Wat we ook ontzettend volwassen vonden, is dat we het halve litertje rode wijn dat we gratisj hadden gekregen bij aankomst, niet eens hebben opgedronken, maar in plaats daarvan op onze sokken naar de bar zijn gelopen om witte wijn te halen. Wijsheid komt dus echt met de jaren.

We werden wakker uiteindelijk, en kregen de koffie machine niet aan de praat. De cappuccino cupjes gaven een soort van witte fledder, de koffie was helegaar geen koffie en Zuske werd bepaald onpasselijk omdat haar koffie chocolademelk bleek te zijn.
Desalniettemin viel er weer genoeg te lachen. Vooral nadat we ontdekten wat we allemaal op de mini-bar-lijst moesten invullen. Dat was gewoon een kwestie van tellen wat er op het aanrecht stond. Nou dat viel niet mee hoor. Het tellen, én de som.

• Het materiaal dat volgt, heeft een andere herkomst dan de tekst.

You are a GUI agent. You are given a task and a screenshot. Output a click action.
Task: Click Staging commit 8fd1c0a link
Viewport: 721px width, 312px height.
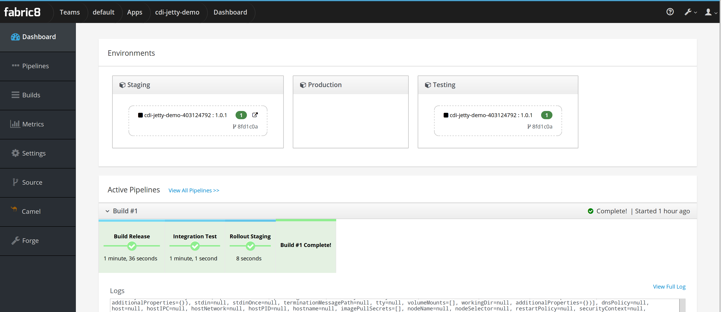click(x=247, y=127)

Dientengevolge, moesten wij dus mét lijst ons uitchecken bij de balie van het hotel. De man van het hotel vond ons dus wel duidelijk heel leuke gasten, want hij zei: Leuk gehad, dames?
JAAAA! Wat een leuk hotel! Brulden wij. En stopten onze tassen vol met gratis appels en folders.
Ook de lelijke auto stond weer voor ons klaar.
Op de terugweg namen we allemaal een Big Mac. En Vriendin2 niet. Zij braakte bij het idee en nam een cappuccino.
En ik had het jaar niet anders willen eindigen.

vrijdag 22 december 2017

Een net blouseje en de andere nuance.

Een net blouseje, dat moest t kind aan natuurlijk, Zoon2. Naar het kerstdiner op school. Zulks bleek ik niet in huis te hebben, dus moest er gisteren nog even naar het huis van Echtgenoot1 worden gegaan. Dit nadat ik samen met De Kapitein naar de bouwmarkt ging, omdat mijn bed aan het instorten was geslagen. Het bed dat eerder ook al voor een deel ineens los klapte, en ook met attributen van de bouwmarkt weer in elkaar was gezet door de man. Dientengevolge heb ik nu buiten een hamer en wat spijkers, ook helemaal zelf wat schroeven en een heuse schroevendraaier in huis. Dit alles in een knus tasje. De Gereedschaps Tas. Het wordt nog wat met mij zeg.
Evenwel was het bed nu aan de andere kant ingestort. Dit heeft waarschijnlijk alles te maken met het feit dat het een Zweeds Warenhuis meubel betreft, in combinatie met mijn overmatige frequentie aan verhuizingen in de afgelopen jaren. Dit alles is niet alleen niet goed voor de toestand van de mens, maar ook niet voor het welzijn van sommige soorten meubilair, zo blijkt.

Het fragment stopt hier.